━━━ Texto de origem ━━━
O Blog Poetiza o Amor eleva-se, agora, a um outro nível.
Além de poemas e citações disponibilizará, também resenhas de livros.
Como uma amante da literatura não poderia deixar de expressar minhas sensações diletantes...
Portanto, inicio com o melhor livro que já li: "O Retrato de Dorian Gray", do excêntrico Oscar Wilde. Tive a oportunidade de "devora-lo" sobre várias traduções e de várias editoras. Como se já não fosse o suficiente, tornou-se o tema de minha monografia.
O primeiro capítulo nos prepara para a narrativa, com o desenvolvimento da caracterização da personagem, o complexo Dorian Gray. Dorian é este tipo de personagem, pois é dotado de mudanças de comportamento. Sua personalidade foi-se desenvolvendo com decorrer da narrativa: “… um moço muito sério e de boa índole” (p. 21); foi influenciado pelas filosofias de Lorde Henry: “[Dorian] - Você me comunicou um desejo frenético de conhecer a fundo a vida” (p. 55); com esta intervenção começou a praticar atos inescrupulosos e depravados: “… como se houvesse um laivo de crueldade nos lábios […] como se ele se estivesse vendo em um espelho, depois de praticar uma ação terrível” (p. 96); “… escondia em si uma corrupção pior do que a decomposição da morte” (p. 125); porém, na aparência, “Dorian conservava o seu ar de adolescente puro, não maculado pelas torpezas do mundo” (p. 134). Por fim, busca a reconciliação com seus pecados: “[Dorian] – É porque eu quero ser bom” (p. 211).
O moço de boa
índole, como afirmava Basil Hallward, passou de anjo à personificação da
maldade. No início da narrativa a personagem ora questiona Henry ora aceita
seus conselhos e influência.
O desejo de
Dorian Gray é alcançar a eterna beleza e juventude, fazendo destas o seu
objetivo, alvo, não importando o que fosse necessário para alcançar: “Se eu pudesse ser sempre moço, se o quadro envelhecesse!… Por
isso, por esse milagre eu daria tudo! […] Daria até a alma!” (RDG, p. 33-34). Assim, o pacto com o Diabo é estabelecido e a trama se inicia.
━━━ Registros ━━━
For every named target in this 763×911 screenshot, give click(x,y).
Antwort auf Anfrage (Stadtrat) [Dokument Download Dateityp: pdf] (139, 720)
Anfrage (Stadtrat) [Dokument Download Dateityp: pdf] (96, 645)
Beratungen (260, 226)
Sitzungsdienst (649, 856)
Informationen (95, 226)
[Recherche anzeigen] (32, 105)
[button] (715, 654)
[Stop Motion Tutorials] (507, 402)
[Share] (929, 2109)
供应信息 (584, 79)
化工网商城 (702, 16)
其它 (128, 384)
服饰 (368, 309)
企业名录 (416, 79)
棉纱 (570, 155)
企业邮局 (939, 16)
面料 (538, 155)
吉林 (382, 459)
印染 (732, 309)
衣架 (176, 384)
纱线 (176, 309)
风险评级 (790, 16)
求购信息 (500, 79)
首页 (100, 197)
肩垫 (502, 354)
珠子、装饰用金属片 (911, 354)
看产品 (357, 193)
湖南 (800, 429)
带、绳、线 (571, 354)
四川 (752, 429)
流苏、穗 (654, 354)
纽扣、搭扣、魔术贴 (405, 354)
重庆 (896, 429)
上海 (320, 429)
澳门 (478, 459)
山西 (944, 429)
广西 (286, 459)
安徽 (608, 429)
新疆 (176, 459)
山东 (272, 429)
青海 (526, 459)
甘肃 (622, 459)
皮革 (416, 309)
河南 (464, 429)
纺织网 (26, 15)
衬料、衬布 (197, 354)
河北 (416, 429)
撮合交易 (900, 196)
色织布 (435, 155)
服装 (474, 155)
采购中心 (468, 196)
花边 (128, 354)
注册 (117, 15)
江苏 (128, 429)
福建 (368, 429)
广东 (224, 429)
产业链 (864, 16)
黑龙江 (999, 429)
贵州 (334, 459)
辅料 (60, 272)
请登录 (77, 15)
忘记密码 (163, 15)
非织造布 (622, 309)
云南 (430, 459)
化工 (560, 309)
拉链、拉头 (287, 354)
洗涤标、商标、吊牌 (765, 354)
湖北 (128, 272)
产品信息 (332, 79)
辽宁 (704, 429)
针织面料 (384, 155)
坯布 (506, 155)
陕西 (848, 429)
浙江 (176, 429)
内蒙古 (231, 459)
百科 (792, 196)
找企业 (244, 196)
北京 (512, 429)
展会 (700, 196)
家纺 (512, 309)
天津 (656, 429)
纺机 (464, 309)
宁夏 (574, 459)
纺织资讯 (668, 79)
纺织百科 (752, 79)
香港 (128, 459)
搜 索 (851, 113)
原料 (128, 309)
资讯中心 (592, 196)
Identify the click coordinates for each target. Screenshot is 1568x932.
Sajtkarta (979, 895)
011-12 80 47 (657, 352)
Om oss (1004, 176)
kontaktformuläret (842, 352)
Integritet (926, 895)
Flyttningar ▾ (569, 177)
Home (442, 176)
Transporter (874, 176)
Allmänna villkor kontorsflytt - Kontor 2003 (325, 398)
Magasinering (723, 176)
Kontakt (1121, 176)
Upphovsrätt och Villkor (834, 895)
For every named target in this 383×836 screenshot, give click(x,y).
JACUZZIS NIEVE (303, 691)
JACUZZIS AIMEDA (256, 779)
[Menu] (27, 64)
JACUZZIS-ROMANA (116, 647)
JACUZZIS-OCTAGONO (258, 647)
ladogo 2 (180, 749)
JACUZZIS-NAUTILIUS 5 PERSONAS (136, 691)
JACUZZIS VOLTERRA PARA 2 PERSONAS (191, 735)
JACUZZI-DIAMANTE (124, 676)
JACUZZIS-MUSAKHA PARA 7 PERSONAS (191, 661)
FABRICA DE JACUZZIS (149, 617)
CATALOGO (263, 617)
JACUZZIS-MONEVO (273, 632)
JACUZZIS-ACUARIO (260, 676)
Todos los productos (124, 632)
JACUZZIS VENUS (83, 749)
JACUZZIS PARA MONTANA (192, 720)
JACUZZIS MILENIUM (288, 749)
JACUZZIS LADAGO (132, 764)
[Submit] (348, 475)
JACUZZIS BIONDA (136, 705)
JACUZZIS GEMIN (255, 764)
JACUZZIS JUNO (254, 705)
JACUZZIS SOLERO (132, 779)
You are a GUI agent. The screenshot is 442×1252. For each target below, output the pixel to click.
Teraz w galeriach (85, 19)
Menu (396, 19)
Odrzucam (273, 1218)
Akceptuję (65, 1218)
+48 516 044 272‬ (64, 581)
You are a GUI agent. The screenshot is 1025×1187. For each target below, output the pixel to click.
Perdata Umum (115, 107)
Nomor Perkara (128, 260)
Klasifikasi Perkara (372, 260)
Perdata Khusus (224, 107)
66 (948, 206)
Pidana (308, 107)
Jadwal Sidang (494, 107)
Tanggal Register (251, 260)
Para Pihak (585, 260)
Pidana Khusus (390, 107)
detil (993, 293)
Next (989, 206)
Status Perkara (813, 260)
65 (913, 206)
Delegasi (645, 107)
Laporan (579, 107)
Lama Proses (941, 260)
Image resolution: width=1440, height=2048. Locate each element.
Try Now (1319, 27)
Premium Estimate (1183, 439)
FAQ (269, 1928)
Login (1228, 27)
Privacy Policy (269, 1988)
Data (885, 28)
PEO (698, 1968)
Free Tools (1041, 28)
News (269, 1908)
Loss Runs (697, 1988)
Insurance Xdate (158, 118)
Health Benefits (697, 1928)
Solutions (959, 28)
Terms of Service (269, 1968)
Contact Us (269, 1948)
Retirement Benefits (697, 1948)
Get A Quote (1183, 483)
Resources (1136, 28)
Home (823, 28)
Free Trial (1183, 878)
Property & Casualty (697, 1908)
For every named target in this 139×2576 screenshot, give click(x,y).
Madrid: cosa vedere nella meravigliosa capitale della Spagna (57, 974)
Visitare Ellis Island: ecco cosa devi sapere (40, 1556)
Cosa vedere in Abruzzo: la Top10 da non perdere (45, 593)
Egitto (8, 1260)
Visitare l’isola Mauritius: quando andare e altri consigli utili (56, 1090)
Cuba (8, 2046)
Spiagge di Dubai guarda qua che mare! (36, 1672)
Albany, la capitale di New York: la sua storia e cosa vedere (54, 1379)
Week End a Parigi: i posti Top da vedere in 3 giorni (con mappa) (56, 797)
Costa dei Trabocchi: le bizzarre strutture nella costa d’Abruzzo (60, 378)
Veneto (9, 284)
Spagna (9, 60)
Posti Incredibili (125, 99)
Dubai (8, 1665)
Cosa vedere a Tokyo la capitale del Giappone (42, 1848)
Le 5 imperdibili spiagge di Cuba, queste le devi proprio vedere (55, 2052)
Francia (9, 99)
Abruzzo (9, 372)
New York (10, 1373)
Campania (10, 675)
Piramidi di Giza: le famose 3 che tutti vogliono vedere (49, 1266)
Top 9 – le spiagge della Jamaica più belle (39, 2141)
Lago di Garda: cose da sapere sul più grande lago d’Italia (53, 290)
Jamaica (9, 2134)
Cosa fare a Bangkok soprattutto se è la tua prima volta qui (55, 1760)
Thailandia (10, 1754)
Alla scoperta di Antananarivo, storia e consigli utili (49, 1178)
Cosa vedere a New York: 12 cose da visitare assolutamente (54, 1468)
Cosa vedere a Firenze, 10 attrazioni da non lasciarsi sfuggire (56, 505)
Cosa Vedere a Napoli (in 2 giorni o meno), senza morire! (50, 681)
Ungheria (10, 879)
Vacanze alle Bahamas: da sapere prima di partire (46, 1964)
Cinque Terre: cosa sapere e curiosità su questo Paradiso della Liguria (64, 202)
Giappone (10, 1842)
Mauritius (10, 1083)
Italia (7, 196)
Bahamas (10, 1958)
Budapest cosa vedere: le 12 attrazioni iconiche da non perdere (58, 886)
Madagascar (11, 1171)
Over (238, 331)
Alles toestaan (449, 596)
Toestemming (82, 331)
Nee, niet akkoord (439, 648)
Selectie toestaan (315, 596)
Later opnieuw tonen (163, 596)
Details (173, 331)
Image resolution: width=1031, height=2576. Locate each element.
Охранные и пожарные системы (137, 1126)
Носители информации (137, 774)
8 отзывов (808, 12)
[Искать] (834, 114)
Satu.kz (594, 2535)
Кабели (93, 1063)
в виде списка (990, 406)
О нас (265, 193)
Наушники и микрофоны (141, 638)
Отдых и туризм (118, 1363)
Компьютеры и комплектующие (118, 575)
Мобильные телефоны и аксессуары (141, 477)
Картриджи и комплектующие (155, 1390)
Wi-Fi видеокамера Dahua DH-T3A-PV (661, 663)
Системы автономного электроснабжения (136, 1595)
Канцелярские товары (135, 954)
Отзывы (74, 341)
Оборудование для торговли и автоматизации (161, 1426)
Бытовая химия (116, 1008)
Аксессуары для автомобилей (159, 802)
━━━
* **Tarefa 1**:
Apresente em CSV de duas colunas, "registro" e "resposta", tudo o que vai da linha dos registros que contém "针织面料 (384, 155)" até a que contém "搜 索 (851, 113)", incluindo as duas. Use uma linha por registro e ponha cada valor num campo entre aspas, com as quebras de linha trocadas por espaços.
* **Tarefa 2**:
Prossiga com o texto sobre O Retrato de Dorian Gray a partir do ponto em que ele termina.
O texto e os registros não têm nenhuma relação entre si.

* **Resposta 1**:
registro,resposta
"针织面料","(384, 155)"
"坯布","(506, 155)"
"陕西","(848, 429)"
"浙江","(176, 429)"
"内蒙古","(231, 459)"
"百科","(792, 196)"
"找企业","(244, 196)"
"北京","(512, 429)"
"展会","(700, 196)"
"家纺","(512, 309)"
"天津","(656, 429)"
"纺机","(464, 309)"
"宁夏","(574, 459)"
"纺织资讯","(668, 79)"
"纺织百科","(752, 79)"
"香港","(128, 459)"
"搜 索","(851, 113)"

* **Resposta 2**:
Uma personagem importantíssima na obra é Lorde Henry Wotton, aristocrata coberto de hedonismo e hipocrisia, que a todo o momento o rodeia com suas concepções a respeito de beleza e juventude: “[…] o senhor é um prodígio da mocidade, e a mocidade tem valor. […] A beleza tem o direito divino da soberania, […] é a maravilha das maravilhas. […] Procure sempre sensações novas. Não tema nada […]” (p. 29-30). “Com sua beleza, não há nada a que você não possa aspirar” (p. 110). “Lorde Henry tinha consciência de que […] o rapaz era em ampla medida criação sua. Ele o tornara precoce” (p. 64).
A consciência
de Dorian, vez por outra, o cerca tentando fazer com que não cometa erros:
“Dorian percebia enfim o seu egoísmo e a sua maldade” (p. 98). “Sabia que
maculara a sua alma, que enchera a mente de torpezas, que alimentara com
horrores a imaginação” (p. 213).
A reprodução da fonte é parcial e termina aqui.